| Exercise directions |
Copy the passage below about Joe Biden's career word for word, from beginning to end.

After more than 50 years at the heart of power in Washington, rising to
vice-president under Barack Obama, then President, Mr Biden has been patriotic in recognising, begrudgingly, that it is time to go. His political career began in 1972, at 29, when elected to the US Senate. He served through the period from the end of the Vietnam War through the collapse of the former Soviet Union to 9/11, the rise of global terrorism and the war in Iraq. As chairman of the Senate’s powerful foreign relations and judiciary committees, he made frequent visits to the world’s trouble spots. He also led the legislative drive that eventually succeeded in passing the historic Violence Against Women Act of 1994. Though a longtime fixture in Washington, he sought to maintain the image of an outsider. As a senator, he commuted by train from his home in Wilmington, Delaware, to Washington, a distance of 160km, to see his sons daily. But tragedy has never been far from him. Weeks after he won election in 1972, his first wife, Neilia, and their 13-month-old daughter, Naomi, died in a car accident. He married second wife Jill in 1977 and in 1988 had to undergo surgery for two brain aneurisms. Tragedy struck again in 2015 when his elder son, Beau, on the cusp of a political future, died of brain cancer.

| Dataset |

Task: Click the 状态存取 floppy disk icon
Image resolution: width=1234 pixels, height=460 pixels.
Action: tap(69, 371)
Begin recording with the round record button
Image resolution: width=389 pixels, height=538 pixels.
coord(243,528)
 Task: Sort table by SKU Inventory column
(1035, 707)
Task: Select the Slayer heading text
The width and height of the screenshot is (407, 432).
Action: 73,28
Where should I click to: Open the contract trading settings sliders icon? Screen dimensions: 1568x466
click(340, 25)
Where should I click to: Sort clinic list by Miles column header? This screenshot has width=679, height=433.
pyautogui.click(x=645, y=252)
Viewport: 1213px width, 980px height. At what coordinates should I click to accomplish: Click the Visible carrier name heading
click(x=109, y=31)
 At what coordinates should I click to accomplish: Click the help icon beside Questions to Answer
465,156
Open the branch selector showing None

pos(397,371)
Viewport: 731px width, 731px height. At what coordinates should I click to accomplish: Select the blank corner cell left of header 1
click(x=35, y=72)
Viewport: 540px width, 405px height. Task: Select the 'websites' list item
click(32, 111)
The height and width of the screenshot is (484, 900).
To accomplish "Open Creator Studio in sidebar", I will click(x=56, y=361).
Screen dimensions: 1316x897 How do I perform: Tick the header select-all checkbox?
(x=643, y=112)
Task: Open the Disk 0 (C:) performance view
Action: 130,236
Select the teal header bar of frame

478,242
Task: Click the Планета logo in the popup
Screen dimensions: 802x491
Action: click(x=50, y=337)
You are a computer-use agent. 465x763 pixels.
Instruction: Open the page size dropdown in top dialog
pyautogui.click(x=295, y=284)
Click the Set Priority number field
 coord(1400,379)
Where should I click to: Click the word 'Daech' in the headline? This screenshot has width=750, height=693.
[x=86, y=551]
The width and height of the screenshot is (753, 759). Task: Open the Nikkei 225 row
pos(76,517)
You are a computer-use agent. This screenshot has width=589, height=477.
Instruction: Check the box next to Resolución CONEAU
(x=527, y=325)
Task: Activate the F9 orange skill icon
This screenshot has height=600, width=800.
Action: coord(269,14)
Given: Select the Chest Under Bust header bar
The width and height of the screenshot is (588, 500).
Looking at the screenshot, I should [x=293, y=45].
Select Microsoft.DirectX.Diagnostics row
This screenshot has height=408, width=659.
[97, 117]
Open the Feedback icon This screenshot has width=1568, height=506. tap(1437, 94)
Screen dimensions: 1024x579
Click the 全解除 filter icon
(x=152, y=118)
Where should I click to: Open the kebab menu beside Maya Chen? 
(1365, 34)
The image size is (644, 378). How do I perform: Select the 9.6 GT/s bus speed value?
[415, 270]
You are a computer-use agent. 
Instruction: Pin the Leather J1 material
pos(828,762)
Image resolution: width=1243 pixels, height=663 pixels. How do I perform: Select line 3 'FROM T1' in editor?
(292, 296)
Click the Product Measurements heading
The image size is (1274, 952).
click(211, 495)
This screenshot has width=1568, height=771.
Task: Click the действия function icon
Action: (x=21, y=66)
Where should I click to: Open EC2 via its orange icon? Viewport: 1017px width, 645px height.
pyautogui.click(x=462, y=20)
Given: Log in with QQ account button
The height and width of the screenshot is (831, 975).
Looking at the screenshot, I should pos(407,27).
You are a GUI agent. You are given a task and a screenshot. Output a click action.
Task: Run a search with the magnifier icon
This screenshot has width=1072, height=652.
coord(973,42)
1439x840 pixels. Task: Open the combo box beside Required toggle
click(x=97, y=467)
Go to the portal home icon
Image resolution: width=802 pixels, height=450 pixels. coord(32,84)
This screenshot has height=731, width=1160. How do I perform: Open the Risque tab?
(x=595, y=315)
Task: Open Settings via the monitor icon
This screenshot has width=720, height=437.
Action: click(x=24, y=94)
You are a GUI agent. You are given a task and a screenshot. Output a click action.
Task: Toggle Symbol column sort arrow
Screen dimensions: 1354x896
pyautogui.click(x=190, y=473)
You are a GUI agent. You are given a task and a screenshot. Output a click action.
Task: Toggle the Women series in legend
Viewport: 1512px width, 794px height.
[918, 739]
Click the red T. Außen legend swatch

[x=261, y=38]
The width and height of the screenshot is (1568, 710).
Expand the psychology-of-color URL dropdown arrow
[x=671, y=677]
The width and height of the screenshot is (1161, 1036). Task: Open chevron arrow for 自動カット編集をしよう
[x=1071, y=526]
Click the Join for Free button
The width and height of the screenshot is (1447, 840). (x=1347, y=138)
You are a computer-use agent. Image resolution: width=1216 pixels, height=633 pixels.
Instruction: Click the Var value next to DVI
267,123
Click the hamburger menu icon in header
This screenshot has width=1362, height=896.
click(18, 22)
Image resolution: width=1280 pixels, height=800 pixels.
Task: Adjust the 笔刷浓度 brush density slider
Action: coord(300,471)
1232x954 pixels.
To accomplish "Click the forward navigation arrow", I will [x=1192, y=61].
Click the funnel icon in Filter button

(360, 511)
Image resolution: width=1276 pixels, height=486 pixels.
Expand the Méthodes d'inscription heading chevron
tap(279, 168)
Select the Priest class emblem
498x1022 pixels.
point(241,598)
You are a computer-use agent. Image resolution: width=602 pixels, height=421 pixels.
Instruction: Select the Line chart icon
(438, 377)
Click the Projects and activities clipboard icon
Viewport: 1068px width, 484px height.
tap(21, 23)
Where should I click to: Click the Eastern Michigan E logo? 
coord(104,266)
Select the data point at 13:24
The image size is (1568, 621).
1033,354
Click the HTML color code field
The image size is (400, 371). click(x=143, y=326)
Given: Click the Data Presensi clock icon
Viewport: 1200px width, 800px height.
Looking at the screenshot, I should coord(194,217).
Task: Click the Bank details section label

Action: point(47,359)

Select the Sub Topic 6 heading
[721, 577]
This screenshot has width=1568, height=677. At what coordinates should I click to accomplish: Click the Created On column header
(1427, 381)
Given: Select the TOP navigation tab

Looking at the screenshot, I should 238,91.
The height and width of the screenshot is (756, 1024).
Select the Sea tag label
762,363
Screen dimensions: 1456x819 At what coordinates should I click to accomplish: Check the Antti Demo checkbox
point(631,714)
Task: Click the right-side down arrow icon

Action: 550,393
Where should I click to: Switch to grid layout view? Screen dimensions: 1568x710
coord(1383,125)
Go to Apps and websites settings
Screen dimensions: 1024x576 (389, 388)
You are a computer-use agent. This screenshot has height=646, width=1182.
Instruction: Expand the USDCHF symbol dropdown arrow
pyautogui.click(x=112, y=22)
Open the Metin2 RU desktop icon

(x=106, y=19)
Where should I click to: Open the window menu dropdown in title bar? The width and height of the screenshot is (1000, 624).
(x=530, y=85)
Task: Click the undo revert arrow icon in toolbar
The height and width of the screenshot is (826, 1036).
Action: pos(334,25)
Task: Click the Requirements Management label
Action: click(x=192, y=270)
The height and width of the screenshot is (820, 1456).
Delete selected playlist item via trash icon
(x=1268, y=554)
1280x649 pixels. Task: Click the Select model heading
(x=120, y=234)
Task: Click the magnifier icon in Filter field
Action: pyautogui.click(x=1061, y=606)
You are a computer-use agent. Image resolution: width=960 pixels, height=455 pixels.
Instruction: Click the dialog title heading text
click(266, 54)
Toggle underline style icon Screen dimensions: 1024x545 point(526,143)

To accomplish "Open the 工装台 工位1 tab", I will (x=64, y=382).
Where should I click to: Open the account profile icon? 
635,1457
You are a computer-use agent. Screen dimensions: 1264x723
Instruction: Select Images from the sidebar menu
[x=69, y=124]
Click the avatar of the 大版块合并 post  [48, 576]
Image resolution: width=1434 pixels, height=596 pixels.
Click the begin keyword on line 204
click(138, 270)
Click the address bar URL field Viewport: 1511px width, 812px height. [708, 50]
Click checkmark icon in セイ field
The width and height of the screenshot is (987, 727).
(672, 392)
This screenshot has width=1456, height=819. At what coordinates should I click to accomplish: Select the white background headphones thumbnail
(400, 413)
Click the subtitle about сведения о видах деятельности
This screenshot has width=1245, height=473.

| Task answer |
After more than 50 years at the heart of power in Washington, rising to
vice-president under Barack Obama, then President, Mr Biden has been patriotic in recognising, begrudgingly, that it is time to go. His political career began in 1972, at 29, when elected to the US Senate. He served through the period from the end of the Vietnam War through the collapse of the former Soviet Union to 9/11, the rise of global terrorism and the war in Iraq. As chairman of the Senate’s powerful foreign relations and judiciary committees, he made frequent visits to the world’s trouble spots. He also led the legislative drive that eventually succeeded in passing the historic Violence Against Women Act of 1994. Though a longtime fixture in Washington, he sought to maintain the image of an outsider. As a senator, he commuted by train from his home in Wilmington, Delaware, to Washington, a distance of 160km, to see his sons daily. But tragedy has never been far from him. Weeks after he won election in 1972, his first wife, Neilia, and their 13-month-old daughter, Naomi, died in a car accident. He married second wife Jill in 1977 and in 1988 had to undergo surgery for two brain aneurisms. Tragedy struck again in 2015 when his elder son, Beau, on the cusp of a political future, died of brain cancer.